* _PROBLEM_
Repeat exactly the lines below that lie between the line with "Where should I click to: Select the GND1" and the line with "The image size is (1024, 362).", counting both of those lines as part of the answer.

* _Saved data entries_
+-------+
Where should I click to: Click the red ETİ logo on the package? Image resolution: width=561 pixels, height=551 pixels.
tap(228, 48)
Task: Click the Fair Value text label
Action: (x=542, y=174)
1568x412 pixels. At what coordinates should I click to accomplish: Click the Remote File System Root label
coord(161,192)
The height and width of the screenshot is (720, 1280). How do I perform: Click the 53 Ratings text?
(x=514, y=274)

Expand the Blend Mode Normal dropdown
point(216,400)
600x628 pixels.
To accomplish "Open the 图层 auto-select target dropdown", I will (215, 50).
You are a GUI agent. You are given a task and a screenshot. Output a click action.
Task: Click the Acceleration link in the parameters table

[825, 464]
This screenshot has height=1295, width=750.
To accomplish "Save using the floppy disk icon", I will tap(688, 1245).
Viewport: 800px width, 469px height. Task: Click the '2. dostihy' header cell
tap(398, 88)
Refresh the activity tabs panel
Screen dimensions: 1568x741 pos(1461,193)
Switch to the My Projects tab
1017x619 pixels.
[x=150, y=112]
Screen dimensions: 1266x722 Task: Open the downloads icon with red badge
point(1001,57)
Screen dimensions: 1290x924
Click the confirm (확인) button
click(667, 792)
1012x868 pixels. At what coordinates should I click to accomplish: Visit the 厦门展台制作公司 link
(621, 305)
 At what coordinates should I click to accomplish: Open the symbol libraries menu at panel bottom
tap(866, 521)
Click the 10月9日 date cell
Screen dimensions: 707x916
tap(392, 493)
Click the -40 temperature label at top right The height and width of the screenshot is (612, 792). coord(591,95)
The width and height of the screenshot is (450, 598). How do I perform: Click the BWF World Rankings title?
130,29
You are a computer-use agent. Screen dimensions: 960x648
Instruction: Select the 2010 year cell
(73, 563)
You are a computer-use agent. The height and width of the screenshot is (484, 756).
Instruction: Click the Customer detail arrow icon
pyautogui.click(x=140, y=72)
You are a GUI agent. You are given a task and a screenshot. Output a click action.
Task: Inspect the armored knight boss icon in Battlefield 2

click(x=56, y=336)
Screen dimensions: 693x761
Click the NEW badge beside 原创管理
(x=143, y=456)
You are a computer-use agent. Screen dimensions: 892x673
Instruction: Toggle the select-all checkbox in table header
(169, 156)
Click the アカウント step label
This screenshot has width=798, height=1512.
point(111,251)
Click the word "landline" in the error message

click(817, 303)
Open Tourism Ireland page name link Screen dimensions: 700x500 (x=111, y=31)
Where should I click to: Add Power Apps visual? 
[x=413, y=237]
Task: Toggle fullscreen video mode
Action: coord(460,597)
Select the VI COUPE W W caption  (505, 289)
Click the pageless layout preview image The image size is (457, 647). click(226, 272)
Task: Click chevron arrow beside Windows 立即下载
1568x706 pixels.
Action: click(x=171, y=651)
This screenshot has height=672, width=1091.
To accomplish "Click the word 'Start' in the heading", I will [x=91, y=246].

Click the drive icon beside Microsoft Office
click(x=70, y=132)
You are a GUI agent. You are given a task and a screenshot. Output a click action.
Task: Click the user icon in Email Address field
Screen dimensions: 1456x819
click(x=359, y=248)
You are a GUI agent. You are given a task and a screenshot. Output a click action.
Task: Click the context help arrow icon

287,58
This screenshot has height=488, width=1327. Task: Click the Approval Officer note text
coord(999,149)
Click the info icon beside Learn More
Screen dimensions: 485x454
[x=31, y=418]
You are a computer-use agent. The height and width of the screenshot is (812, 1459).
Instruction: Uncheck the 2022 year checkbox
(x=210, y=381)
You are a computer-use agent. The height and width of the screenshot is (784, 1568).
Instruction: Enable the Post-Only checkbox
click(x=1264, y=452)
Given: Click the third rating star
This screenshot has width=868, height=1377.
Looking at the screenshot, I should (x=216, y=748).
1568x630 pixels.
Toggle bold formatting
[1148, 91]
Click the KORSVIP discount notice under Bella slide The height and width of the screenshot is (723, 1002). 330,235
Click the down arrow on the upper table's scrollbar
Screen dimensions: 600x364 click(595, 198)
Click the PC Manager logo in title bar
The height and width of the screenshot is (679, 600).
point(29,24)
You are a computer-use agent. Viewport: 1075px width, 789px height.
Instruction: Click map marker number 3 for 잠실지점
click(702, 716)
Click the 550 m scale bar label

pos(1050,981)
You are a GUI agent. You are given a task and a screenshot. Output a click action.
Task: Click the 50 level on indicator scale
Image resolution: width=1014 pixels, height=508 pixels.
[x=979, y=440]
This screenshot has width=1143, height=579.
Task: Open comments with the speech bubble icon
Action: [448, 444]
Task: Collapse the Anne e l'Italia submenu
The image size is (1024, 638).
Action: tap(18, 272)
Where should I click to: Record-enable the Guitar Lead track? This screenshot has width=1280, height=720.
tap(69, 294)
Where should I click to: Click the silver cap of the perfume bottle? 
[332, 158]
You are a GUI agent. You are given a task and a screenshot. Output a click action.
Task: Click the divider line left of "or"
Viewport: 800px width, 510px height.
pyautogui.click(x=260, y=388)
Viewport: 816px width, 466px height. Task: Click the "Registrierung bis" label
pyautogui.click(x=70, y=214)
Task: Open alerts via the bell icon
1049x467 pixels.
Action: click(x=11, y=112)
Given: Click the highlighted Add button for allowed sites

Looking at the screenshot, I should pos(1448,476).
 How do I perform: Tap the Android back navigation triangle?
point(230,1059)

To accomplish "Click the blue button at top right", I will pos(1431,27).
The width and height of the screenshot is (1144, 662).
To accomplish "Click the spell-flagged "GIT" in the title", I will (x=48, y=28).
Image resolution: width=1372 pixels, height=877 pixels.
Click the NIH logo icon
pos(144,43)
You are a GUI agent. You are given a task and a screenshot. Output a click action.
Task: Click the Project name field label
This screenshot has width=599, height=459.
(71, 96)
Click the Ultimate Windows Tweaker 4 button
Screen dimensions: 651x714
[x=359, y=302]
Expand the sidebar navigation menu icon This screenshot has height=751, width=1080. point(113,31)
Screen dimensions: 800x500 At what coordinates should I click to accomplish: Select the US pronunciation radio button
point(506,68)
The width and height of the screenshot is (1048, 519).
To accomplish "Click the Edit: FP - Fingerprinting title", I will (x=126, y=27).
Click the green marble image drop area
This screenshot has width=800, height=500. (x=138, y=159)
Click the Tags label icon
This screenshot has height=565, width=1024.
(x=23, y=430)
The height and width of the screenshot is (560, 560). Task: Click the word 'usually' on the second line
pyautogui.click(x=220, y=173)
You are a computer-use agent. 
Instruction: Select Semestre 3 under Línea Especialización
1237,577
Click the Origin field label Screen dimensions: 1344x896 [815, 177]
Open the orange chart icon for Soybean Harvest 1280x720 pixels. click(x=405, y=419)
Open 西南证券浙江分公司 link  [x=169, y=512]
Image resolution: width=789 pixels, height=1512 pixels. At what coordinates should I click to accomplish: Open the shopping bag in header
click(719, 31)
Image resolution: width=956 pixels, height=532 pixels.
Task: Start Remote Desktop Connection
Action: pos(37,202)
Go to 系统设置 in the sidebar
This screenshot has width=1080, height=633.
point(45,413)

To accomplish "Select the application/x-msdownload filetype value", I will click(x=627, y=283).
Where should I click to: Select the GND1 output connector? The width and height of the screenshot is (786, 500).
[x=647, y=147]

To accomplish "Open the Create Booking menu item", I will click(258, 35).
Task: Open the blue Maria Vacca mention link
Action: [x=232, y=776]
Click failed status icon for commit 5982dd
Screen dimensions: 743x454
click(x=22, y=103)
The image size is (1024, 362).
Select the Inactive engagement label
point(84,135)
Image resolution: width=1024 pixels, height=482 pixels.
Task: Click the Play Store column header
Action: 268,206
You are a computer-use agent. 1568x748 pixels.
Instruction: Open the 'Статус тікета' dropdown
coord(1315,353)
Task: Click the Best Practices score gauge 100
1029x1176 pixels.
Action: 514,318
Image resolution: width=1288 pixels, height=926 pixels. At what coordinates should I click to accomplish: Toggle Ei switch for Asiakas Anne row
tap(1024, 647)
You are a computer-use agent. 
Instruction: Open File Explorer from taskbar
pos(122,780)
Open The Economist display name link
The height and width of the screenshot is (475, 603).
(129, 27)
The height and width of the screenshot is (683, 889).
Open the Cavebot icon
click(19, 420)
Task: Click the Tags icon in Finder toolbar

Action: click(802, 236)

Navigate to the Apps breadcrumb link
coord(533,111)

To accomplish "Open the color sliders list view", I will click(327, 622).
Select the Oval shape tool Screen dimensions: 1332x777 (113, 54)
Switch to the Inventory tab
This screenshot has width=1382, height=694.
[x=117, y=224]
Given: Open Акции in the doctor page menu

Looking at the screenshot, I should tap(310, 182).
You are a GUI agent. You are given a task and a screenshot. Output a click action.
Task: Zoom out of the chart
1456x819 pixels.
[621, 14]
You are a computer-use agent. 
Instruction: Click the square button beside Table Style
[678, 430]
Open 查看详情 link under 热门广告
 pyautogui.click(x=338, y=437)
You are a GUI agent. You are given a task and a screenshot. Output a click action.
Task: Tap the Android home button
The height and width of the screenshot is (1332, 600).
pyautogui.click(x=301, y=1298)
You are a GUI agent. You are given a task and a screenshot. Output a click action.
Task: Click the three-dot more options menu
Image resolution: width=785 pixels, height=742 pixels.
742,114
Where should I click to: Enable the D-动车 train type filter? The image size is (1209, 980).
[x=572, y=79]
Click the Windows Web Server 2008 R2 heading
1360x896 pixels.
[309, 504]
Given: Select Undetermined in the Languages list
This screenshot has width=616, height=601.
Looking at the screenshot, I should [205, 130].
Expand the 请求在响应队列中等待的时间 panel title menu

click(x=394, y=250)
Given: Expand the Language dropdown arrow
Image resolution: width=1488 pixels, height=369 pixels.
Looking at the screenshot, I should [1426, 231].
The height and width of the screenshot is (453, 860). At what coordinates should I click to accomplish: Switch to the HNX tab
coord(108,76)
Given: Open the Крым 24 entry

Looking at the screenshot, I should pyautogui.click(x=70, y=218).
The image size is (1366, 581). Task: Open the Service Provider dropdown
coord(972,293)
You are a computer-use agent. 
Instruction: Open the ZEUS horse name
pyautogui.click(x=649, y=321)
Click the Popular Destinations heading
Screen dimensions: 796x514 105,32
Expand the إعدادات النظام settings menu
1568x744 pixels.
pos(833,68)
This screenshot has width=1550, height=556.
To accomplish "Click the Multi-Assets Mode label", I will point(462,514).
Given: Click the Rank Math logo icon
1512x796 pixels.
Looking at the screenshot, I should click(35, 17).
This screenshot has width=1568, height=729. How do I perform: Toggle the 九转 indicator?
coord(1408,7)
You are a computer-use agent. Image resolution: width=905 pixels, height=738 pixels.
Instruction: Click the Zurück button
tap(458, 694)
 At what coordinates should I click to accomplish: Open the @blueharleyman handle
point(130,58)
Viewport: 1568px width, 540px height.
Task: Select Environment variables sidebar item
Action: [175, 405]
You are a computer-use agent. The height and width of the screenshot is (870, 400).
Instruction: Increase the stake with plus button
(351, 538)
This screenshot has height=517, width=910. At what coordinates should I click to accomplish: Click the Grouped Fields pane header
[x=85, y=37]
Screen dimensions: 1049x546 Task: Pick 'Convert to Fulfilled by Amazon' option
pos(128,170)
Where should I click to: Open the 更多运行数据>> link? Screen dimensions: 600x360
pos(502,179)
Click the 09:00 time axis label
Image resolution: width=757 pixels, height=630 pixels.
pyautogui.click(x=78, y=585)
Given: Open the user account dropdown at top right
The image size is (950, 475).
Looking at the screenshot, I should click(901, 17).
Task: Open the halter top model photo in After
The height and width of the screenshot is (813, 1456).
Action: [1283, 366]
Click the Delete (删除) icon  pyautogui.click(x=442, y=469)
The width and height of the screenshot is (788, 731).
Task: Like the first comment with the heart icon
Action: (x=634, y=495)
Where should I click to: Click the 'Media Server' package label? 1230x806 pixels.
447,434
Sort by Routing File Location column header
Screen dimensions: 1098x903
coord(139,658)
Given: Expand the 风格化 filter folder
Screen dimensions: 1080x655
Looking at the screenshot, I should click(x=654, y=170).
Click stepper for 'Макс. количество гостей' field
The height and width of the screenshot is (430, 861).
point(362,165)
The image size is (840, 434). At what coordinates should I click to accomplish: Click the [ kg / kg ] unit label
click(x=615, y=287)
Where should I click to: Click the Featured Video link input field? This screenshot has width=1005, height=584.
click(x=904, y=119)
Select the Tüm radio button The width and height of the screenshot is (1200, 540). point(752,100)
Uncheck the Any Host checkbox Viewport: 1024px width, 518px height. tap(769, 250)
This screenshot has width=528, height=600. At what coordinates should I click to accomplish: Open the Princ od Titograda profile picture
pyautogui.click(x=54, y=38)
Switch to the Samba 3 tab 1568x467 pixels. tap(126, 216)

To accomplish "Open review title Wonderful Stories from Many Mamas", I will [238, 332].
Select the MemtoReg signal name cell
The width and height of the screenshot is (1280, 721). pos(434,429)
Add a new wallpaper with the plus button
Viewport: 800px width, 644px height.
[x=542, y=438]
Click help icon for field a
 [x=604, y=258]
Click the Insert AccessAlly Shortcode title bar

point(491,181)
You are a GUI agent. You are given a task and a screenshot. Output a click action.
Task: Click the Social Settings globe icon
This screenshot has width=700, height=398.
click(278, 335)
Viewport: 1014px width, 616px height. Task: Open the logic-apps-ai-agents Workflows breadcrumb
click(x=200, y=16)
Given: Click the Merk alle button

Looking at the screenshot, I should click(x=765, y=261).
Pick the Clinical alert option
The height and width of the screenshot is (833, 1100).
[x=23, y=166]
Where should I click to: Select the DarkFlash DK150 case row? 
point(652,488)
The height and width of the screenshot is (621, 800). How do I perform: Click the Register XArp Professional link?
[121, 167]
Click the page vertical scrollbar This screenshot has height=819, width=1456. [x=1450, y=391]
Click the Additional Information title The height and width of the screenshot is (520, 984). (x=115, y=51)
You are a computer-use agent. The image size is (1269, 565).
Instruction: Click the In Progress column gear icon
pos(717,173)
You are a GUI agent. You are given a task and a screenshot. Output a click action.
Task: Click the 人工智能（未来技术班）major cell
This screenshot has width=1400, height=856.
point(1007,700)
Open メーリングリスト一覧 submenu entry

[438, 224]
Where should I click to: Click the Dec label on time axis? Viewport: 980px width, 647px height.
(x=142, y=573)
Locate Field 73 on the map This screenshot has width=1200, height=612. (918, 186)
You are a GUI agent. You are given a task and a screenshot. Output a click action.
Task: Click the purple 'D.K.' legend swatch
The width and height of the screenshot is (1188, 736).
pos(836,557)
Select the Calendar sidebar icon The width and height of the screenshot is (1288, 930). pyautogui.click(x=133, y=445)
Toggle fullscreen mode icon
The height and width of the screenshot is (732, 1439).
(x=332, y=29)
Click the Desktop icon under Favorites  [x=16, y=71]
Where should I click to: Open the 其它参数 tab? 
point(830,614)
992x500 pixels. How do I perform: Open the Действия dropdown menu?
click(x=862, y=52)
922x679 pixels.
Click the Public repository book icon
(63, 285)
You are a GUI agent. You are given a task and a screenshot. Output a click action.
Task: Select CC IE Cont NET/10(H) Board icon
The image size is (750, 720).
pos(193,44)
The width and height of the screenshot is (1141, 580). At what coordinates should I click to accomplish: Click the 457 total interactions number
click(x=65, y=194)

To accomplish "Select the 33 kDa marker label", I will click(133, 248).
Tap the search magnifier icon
+-------+
* _ANSWER TO THE EXERCISE_
Where should I click to: Select the GND1 output connector? The width and height of the screenshot is (786, 500).
[x=647, y=147]

To accomplish "Open the Create Booking menu item", I will click(258, 35).
Task: Open the blue Maria Vacca mention link
Action: [x=232, y=776]
Click failed status icon for commit 5982dd
Screen dimensions: 743x454
click(x=22, y=103)
The image size is (1024, 362).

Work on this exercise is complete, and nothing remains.